# Passage:
= = = = =

Unicode in character class sometimes not working
ukolovda opened this issue · 4 comments
ukolovda commented
I've hot very strange bug with unicode symbols in PCRE character classes.
I wrote small test:
func TestUnicodeAndClass(t *testing.T) {
// Simple unicode works
re := MustCompile(`ййй`, 0)
m := re.NewMatcherString(`ййй`, 0)
if !m.Matches {
t.Error("Failed to find any matches")
}
// But with char class not working...
re = MustCompile(`й[й]й`, 0)
m = re.NewMatcherString(`ййй`, 0)
if !m.Matches {
t.Error("Failed to find any matches")
}
}
(see https://github.com/ukolovda/go-pcre/tree/unicode-class-bug )
When I remove first or last symbol from the pattern, it works.
ukolovda commented
If I set flag UTF8, it works:
func TestUnicodeAndClass(t *testing.T) {
re := MustCompile(`ййй`, 0)

= = = = =

# Dataset content:
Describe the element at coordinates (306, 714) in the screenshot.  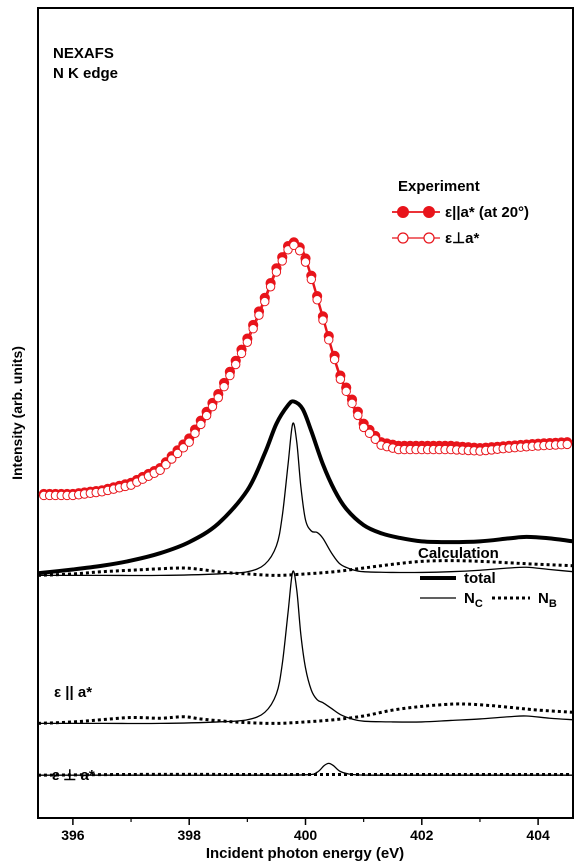
I see `series-line-calc_parallel_nb` at that location.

= = = = =

# Problem to work on:
Resume the issue thread about Unicode characters in PCRE character classes, writing on from the last line shown.

# Result of the task:
m := re.NewMatcherString(`ййй`, 0)
if !m.Matches {
t.Error("Failed to find any matches")
}
const PCRE_CONFIG_UTF8 int = 0x800
re = MustCompile(`й[й]й`, PCRE_CONFIG_UTF8)
m = re.NewMatcherString(`ййй`, 0)
if !m.Matches {
t.Error("Failed to find any matches")
}
}
I try make PR for this constant in the library.
ukolovda commented
The alternative is change pattern and use CompileParse
function:
re = MustCompileParse(`(?u)й[й]й`)
ukolovda commented
Flag UTF8 already exist, sorry:
re = MustCompile(`й[й]й`, UTF8)
working too.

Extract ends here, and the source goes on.